The James Beard Award selection process began in October last year, when nearly 35,000 nominations for 21 categories were received. A panel of critics, writers and editors whittled the list down to the current semi-finalists. The panel, along with a number of former Beard Award winners, will select five finalists in each category and announce those names on March 24.
Red Pump changes up
After a splashy opening and eight months of mixed reviews, Red Pump Kitchen has swapped out executive chef Todd Grieger for former C’ville resident Lee Hendrickson. Grieger couldn’t be reached for comment on his departure, and a Red Pump spokesperson said only that he had “moved on to another opportunity.”
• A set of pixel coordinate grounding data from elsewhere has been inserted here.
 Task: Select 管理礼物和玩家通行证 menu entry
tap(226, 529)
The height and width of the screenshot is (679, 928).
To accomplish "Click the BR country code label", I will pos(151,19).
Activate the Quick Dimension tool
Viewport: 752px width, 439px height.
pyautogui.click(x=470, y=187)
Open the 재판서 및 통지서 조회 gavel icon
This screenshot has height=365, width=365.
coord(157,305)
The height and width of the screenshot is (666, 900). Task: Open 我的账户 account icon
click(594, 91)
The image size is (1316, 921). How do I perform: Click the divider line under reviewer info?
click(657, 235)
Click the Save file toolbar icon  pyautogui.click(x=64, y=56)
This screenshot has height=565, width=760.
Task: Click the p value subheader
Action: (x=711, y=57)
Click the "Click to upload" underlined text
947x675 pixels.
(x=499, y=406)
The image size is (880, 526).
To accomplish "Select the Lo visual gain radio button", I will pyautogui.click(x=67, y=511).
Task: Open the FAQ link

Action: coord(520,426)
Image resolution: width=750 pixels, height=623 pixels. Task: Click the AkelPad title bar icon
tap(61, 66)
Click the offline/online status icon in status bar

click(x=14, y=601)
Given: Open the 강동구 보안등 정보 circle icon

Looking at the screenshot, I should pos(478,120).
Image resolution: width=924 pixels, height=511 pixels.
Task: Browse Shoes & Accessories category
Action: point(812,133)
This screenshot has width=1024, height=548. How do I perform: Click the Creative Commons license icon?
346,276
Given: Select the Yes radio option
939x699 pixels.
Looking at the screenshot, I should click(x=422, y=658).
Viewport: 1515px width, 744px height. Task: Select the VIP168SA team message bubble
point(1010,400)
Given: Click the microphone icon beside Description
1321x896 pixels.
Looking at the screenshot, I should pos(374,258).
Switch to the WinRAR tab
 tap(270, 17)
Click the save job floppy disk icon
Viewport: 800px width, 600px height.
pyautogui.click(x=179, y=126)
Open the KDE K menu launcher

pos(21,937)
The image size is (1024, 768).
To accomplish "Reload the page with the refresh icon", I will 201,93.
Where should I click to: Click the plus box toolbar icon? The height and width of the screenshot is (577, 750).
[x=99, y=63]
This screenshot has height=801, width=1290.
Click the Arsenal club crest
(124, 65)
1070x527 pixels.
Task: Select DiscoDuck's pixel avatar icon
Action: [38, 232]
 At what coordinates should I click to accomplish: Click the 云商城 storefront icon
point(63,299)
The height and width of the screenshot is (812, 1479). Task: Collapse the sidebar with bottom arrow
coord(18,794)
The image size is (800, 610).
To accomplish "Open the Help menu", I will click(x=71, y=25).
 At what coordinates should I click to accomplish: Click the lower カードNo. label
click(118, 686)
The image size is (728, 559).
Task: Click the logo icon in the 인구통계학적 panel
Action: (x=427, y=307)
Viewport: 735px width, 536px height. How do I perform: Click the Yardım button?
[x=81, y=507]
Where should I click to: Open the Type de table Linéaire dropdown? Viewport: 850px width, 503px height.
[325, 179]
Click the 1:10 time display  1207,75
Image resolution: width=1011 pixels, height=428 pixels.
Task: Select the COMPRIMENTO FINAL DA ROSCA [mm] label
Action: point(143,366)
Hendrickson trained under chef Amalia Scatena of Red Pump parent Easton Porter Group (EPG) at Keswick Hall, where he was the lead line chef, and at Pippin Hill Farm & Vineyards. In 2014, Hendrickson took a position as sous chef at another EPG restaurant in Charleston, South Carolina. The restaurant group brought him back home abruptly to take on his first-ever executive chef position at Red Pump.
“I was there for seven months, and I blinked my eyes and was back here,” Hendrickson said. “It was weird. It was like a time warp.”
Hendrickson, who grew up in an Italian family (his dad took the name Hendrickson from adoptive parents), said he expects to continue Red Pump’s focus on seasonal, made-from-scratch Tuscan-inspired fare sourced locally as he writes the restaurant’s menu going forward.
“I just took what I know from the heart and soul and grew up eating and put a spin on it with more modern plate-ups,” he said.